Stored items from a collection
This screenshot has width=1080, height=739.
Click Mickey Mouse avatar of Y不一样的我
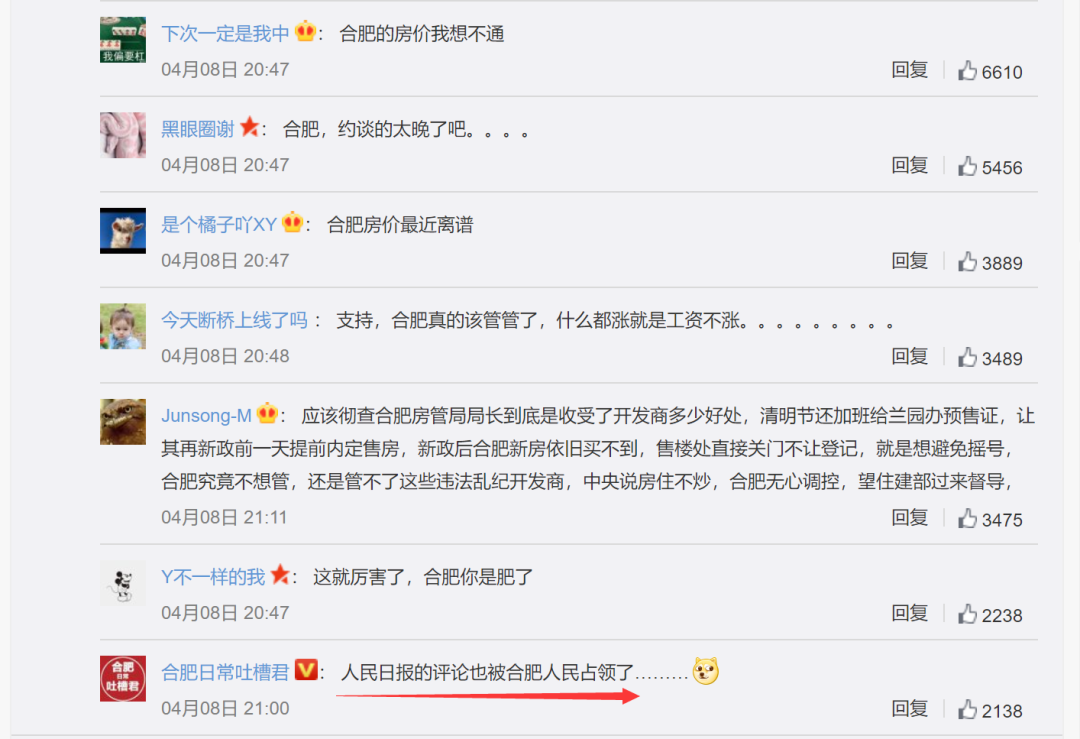click(x=123, y=583)
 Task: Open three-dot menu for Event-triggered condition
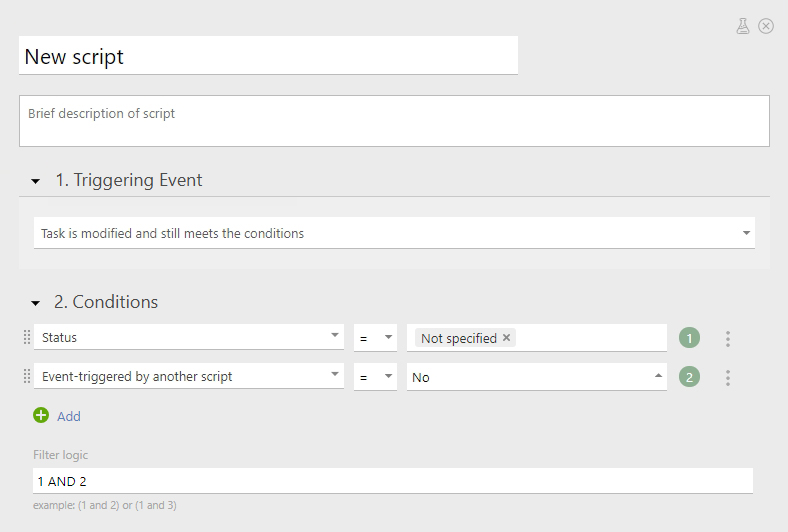(x=728, y=378)
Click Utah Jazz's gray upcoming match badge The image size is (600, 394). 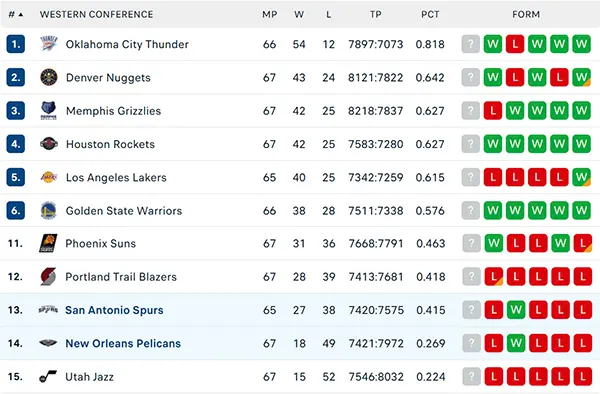471,376
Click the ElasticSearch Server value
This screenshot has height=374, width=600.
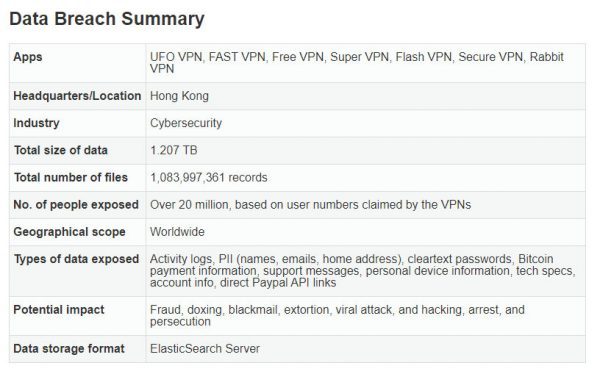pyautogui.click(x=205, y=349)
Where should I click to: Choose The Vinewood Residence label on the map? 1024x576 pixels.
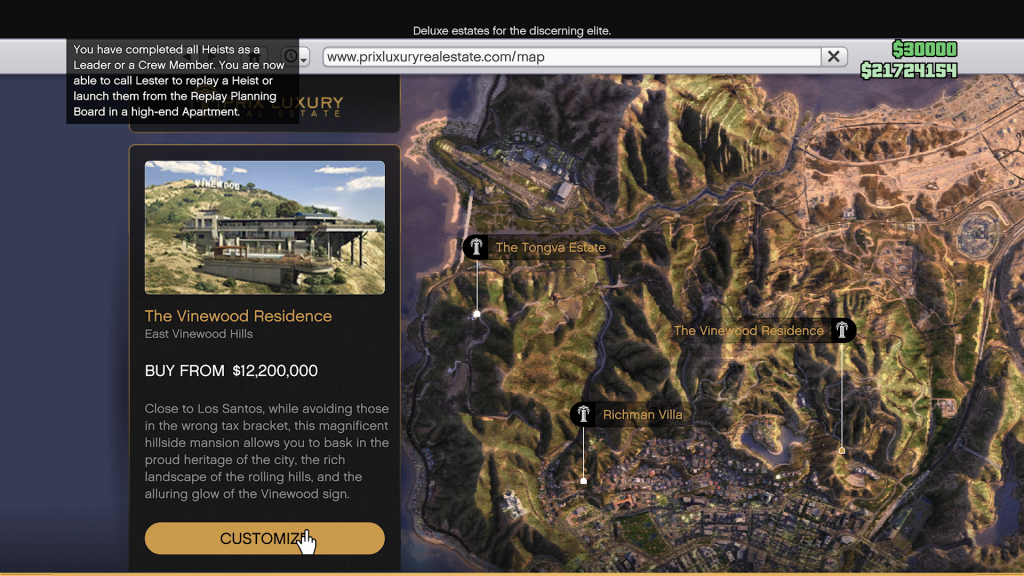tap(748, 330)
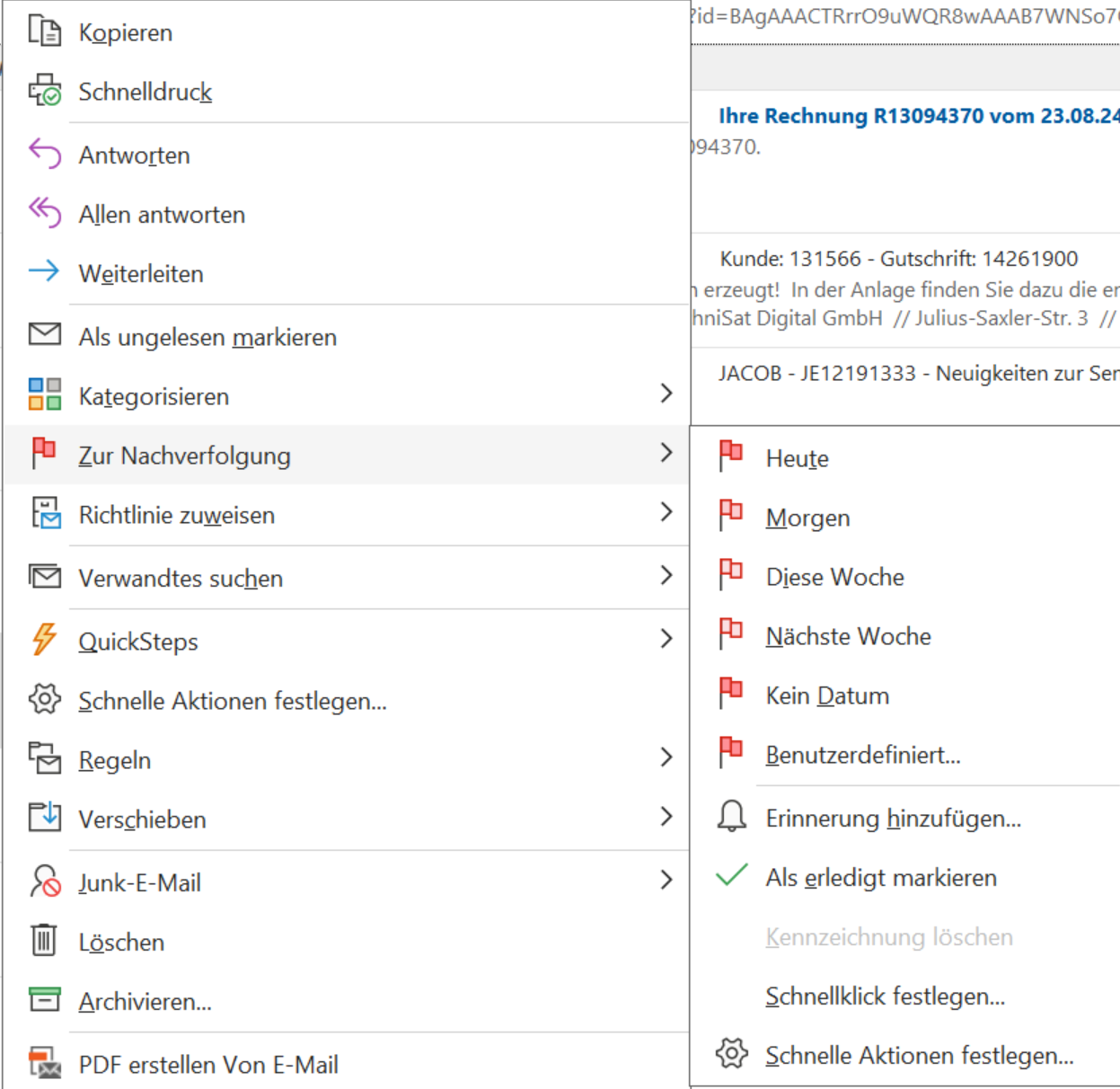The width and height of the screenshot is (1120, 1089).
Task: Click the Antworten reply arrow icon
Action: (x=44, y=154)
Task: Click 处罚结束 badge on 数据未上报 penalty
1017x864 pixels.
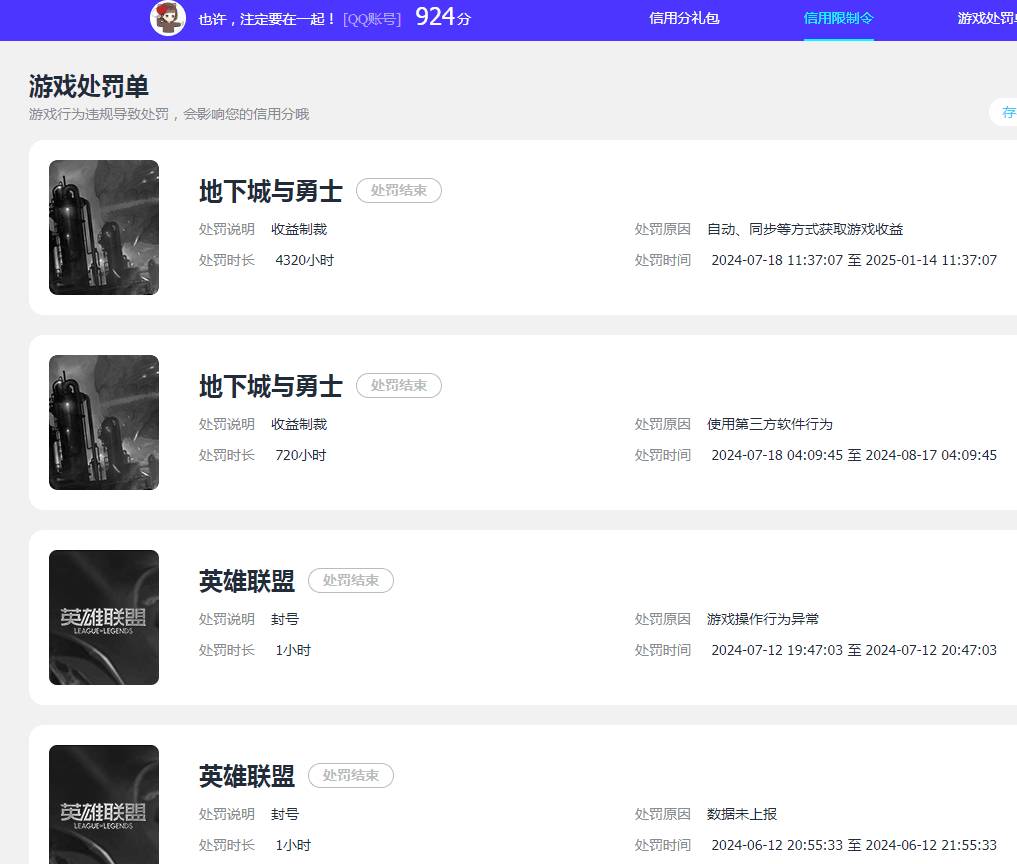Action: [351, 775]
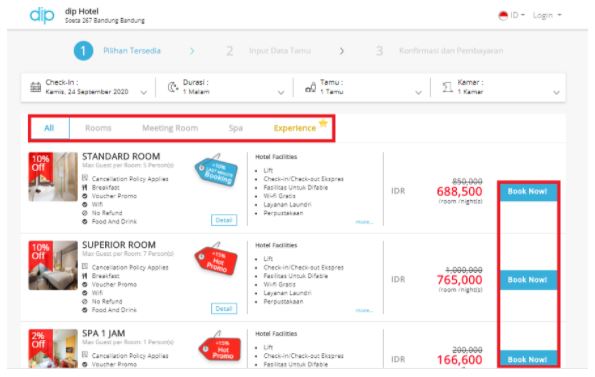595x377 pixels.
Task: Open the Standard Room thumbnail photo
Action: point(53,177)
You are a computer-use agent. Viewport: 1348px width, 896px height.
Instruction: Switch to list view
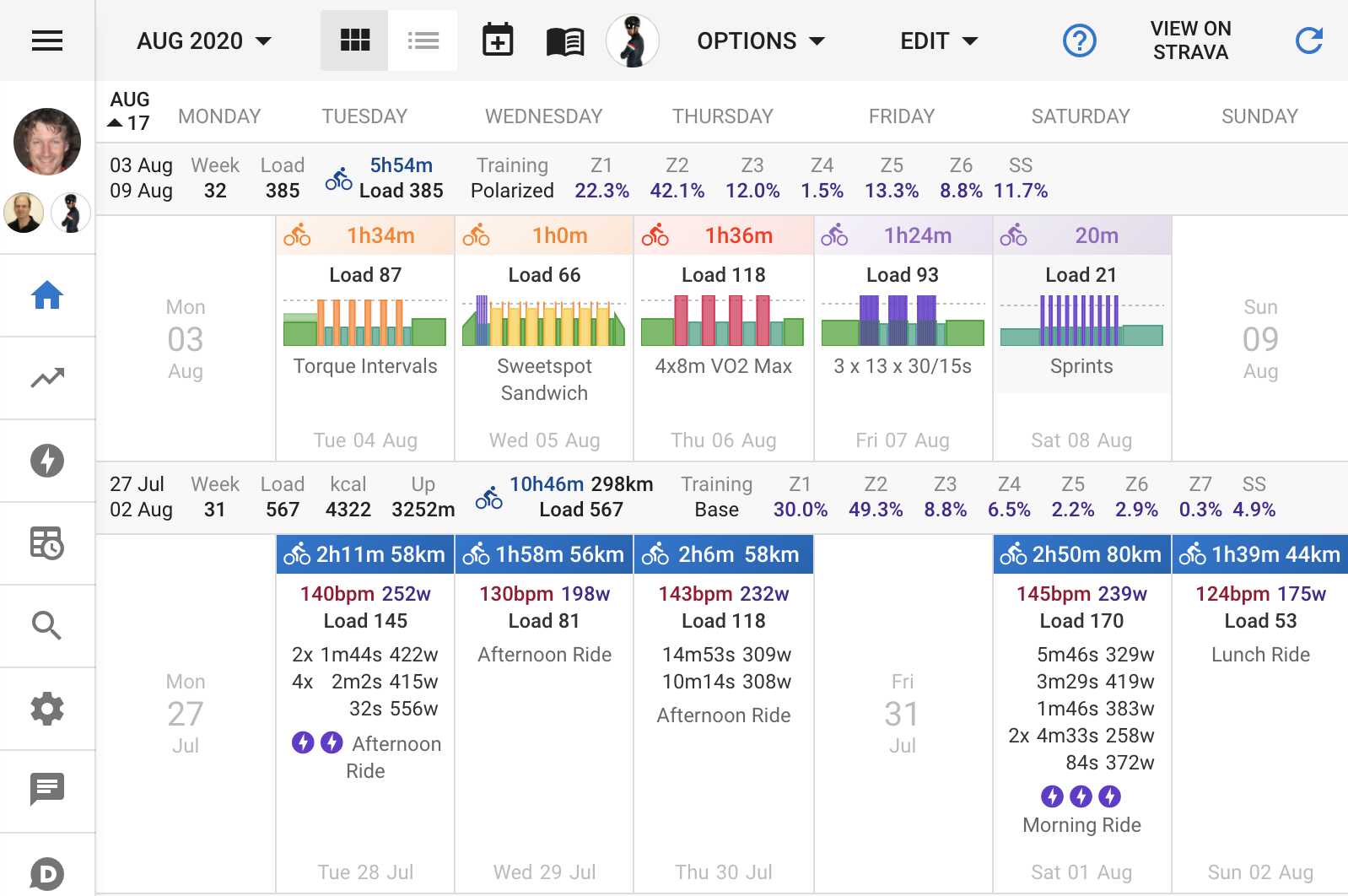point(423,40)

The task:
Lines before the one containing "You are a computer-use" are not wanted; write out that line and every later line through the end of the data above, exactly, without pictures.

Task answer:
You are a computer-use agent. Viewport: 1348px width, 896px height.
Instruction: Switch to list view
point(423,40)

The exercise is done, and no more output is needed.